Au contact de Francine – dont il tombe amoureux – de Kiki et de leurs amis baroques, Antoine partage « un bonheur tapageur ». De Paris à la Côte d’Azur, la petite bande s’ébroue dans la musique, l’alcool, bientôt les drogues. A l’Eden Plage, le paradis sur terre qu’Antoine a voulu offrir à Francine, les fêtes s’achèvent dans des petits matins blêmes, des sanglots retenus et des bruits de verre brisé. Ces hédonistes tristes vivent sans temps mort et jouissent sans entraves dans un « mélange de glamour, d’opulence et de jet-society ».
Triste et beau
Les grands gestes la nuit (un vers d’Eluard) reconstitue une époque avec précision, mais sans forcer le trait. Si l’on aperçoit Bardot, Vadim, Sagan ou Maurice Ronet, c’est d’abord aux personnages créés par Thibault de Montaigu que l’on s’attache. Notamment à cet Antoine, cousin de Drieu, manière de feu follet macérant dans l’égoïsme, le dégoût de soi, le remords et l’autodestruction. Fuyant « ses sentiments comme on évite un lointain parent dans la rue, en changeant de trottoir », il tente de mettre tous les filtres du monde entre lui et l’âpreté du réel. Cependant, l’art de l’esquive n’a qu’un temps et vient le moment où il faut se rendre à la cruauté des désillusions.

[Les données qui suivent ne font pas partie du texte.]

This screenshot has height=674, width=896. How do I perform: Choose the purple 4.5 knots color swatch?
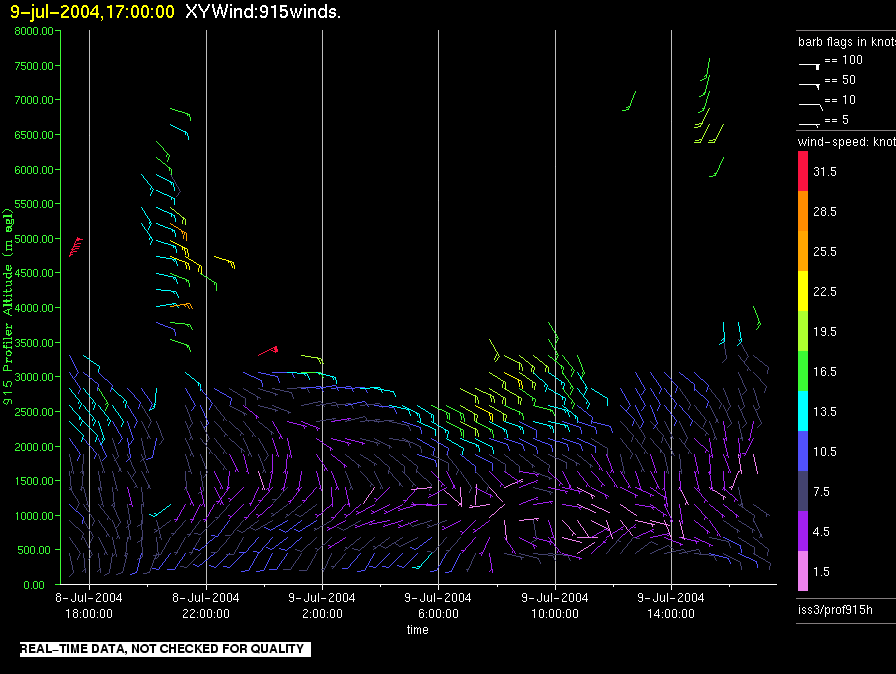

Le talent de l’écrivain réside dans son style d’un naturel rare, son sens aigu de la mélodie et de l’ellipse. Aux coquillages et crustacés chantés par Bardot succèdent les airs de Janis Joplin ou Jimi Hendrix. La tragédie et la fatalité s’invitent implacablement. Troisième roman de Thibault de Montaigu, Les grands gestes la nuit impose un univers évoquant à la fois les romans de Françoise Sagan, Roger Vailland, Félicien Marceau ou Jean-Louis Curtis. C’est triste et beau comme My Funny Valentine chanté par Chet Baker.